▶ Data for analysis
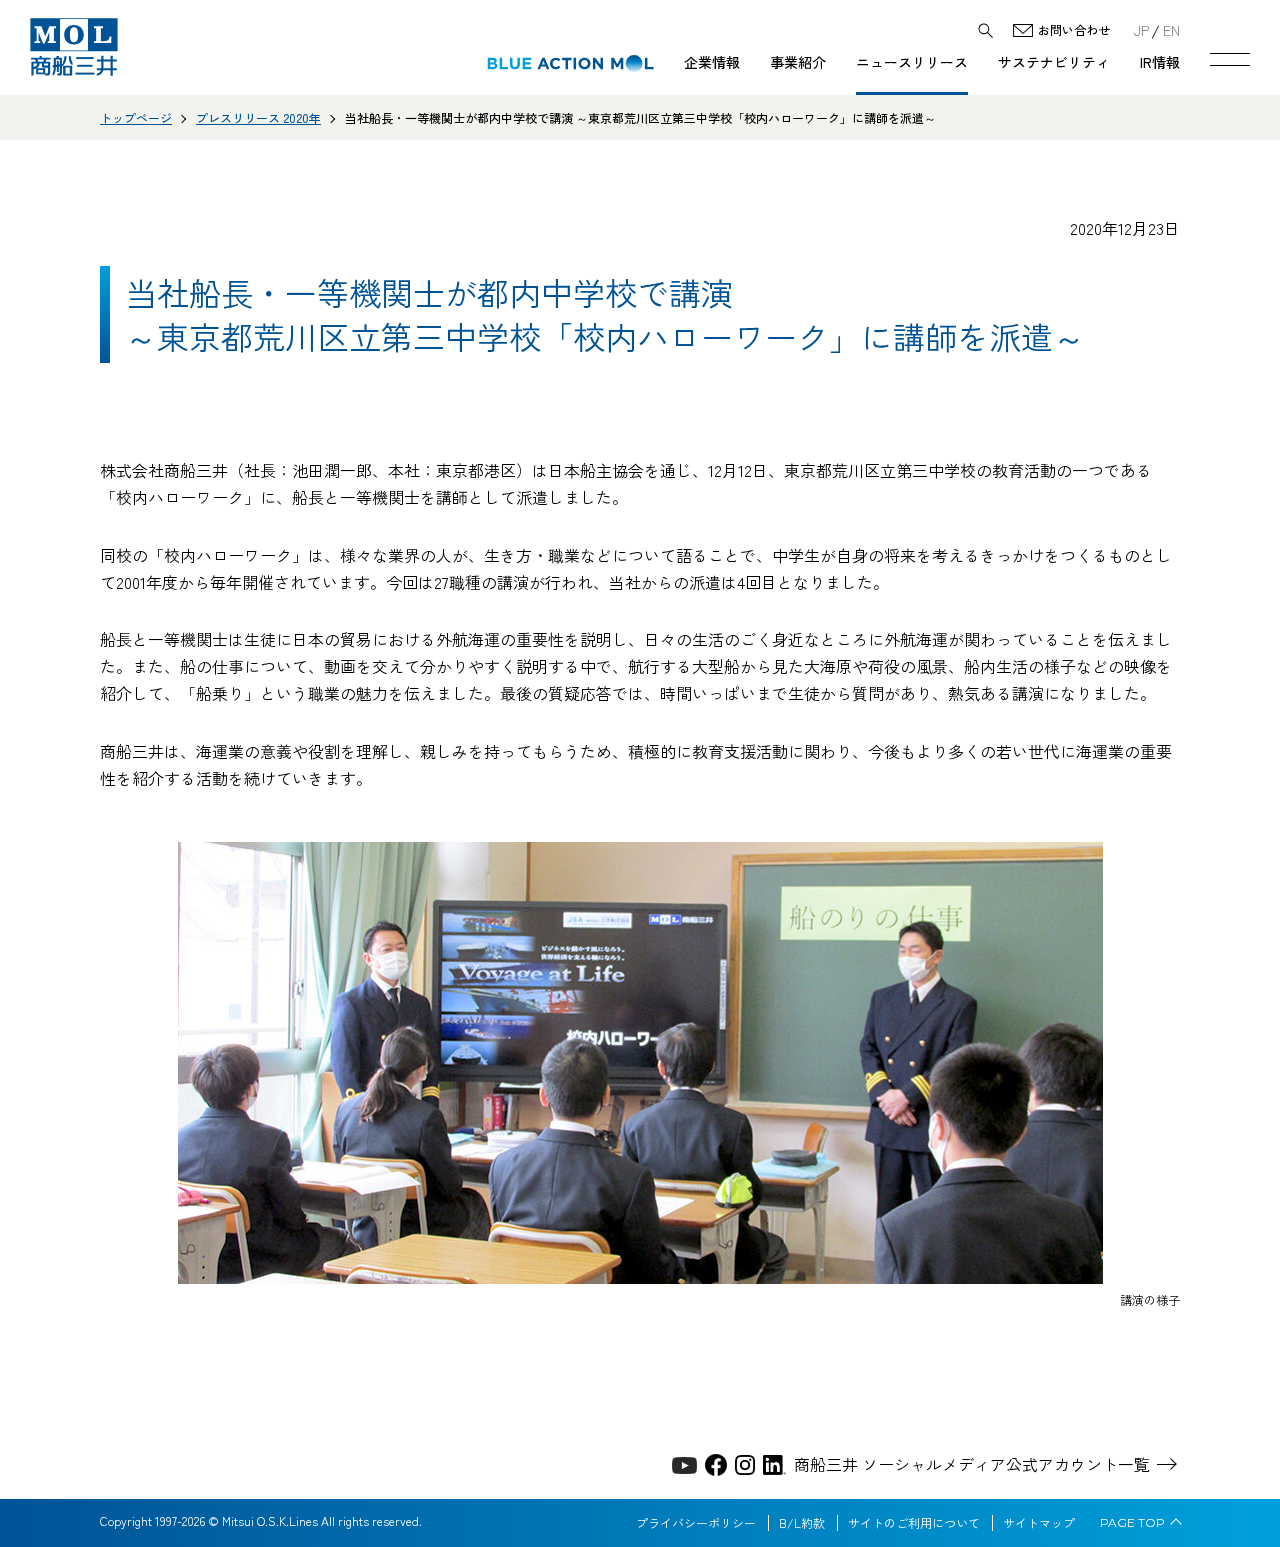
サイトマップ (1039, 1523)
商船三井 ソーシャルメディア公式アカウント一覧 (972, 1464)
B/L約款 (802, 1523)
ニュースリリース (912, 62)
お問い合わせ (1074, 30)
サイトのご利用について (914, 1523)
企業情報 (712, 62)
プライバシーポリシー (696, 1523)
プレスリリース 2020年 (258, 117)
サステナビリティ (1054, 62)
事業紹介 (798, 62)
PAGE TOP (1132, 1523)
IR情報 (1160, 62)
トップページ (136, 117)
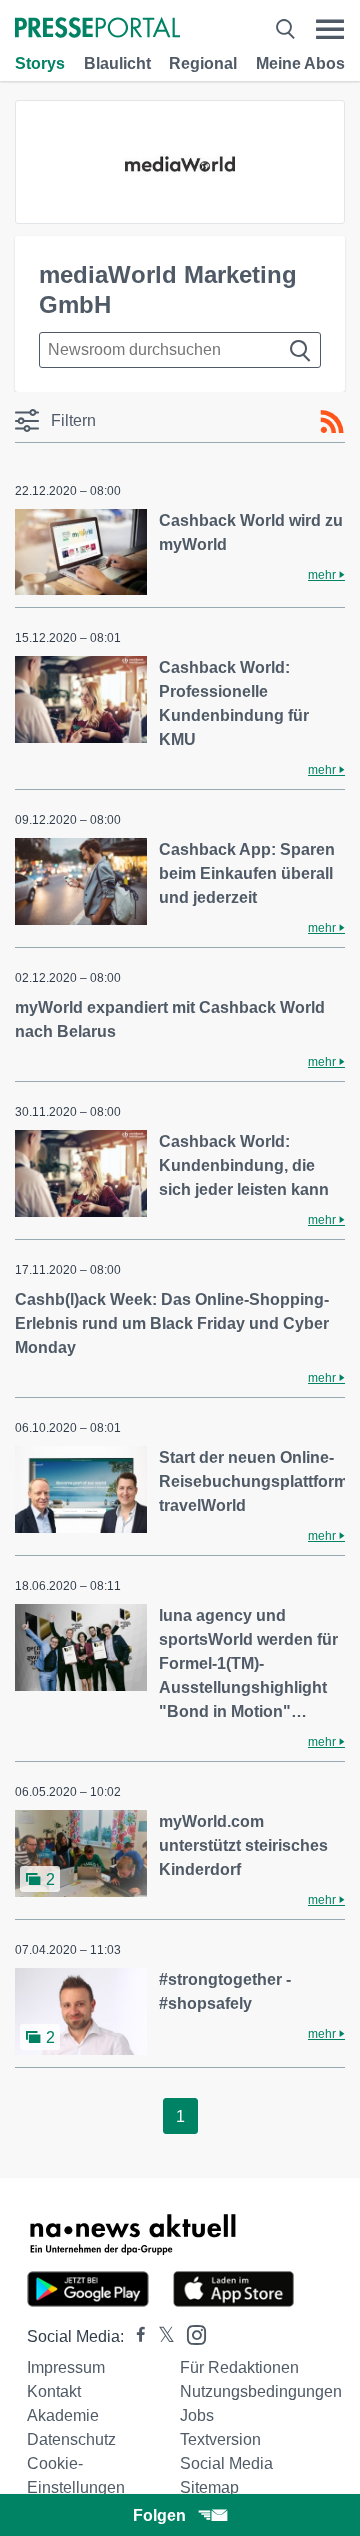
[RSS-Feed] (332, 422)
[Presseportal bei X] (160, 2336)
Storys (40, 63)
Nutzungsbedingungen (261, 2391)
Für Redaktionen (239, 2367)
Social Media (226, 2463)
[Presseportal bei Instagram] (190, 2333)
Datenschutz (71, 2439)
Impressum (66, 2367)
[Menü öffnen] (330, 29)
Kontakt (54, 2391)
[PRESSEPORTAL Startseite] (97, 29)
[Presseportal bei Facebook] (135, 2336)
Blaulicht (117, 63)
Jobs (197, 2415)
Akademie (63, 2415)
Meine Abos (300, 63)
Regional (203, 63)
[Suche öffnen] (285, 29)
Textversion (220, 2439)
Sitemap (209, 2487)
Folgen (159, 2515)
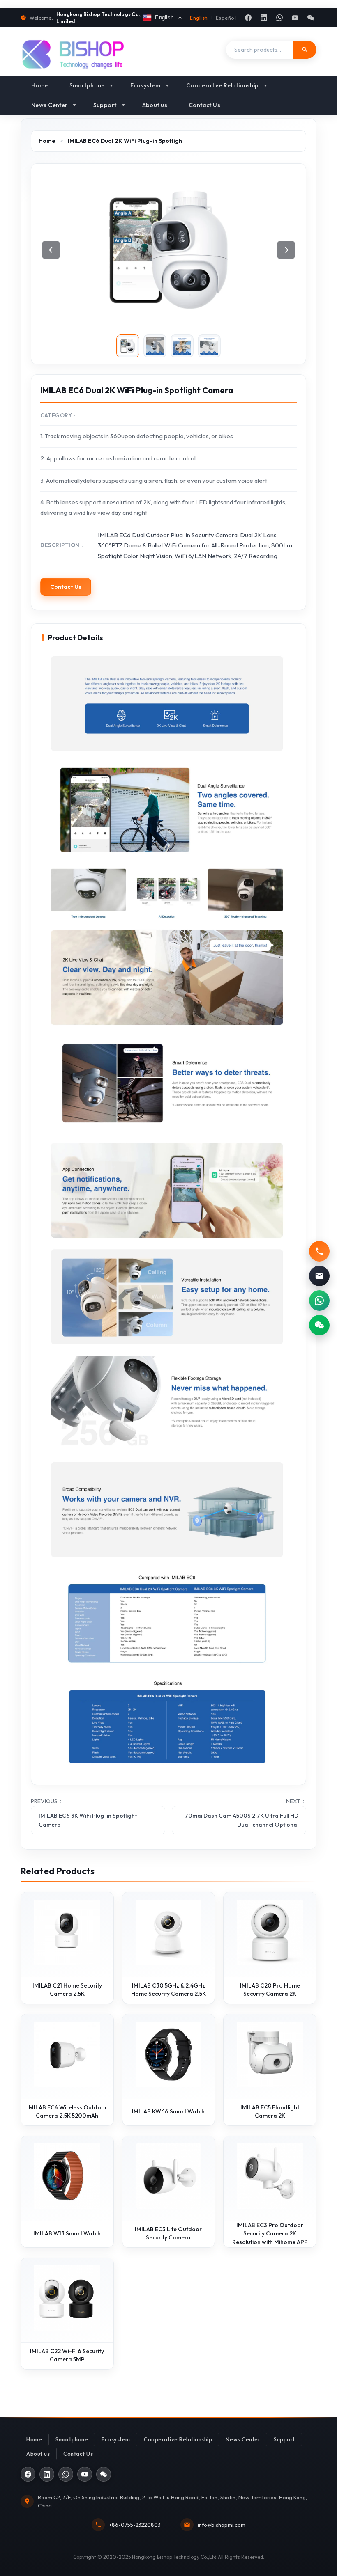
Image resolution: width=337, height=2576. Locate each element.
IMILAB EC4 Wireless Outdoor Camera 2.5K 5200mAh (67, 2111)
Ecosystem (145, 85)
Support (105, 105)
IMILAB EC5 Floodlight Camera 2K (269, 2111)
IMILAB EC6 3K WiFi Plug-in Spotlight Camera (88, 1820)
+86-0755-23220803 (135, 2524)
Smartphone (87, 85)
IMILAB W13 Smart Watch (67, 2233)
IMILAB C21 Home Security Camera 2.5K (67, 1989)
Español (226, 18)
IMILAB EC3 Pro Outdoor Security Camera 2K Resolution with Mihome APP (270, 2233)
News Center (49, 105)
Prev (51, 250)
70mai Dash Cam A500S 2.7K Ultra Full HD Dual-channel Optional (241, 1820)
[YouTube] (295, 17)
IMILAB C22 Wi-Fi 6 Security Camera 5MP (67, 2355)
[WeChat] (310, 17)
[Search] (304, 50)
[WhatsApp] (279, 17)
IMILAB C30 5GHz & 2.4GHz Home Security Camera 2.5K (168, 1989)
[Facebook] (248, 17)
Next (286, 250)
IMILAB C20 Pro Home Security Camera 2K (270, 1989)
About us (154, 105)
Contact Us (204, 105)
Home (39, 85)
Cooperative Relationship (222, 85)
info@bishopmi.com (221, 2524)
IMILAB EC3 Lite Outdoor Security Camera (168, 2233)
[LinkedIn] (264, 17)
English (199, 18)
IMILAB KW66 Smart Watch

▶ Task to complete
Extract each line from the listing that holds the word "Facebook".

▶ Result of this task
[Presseportal bei Facebook] (135, 2336)
[Facebook] (248, 17)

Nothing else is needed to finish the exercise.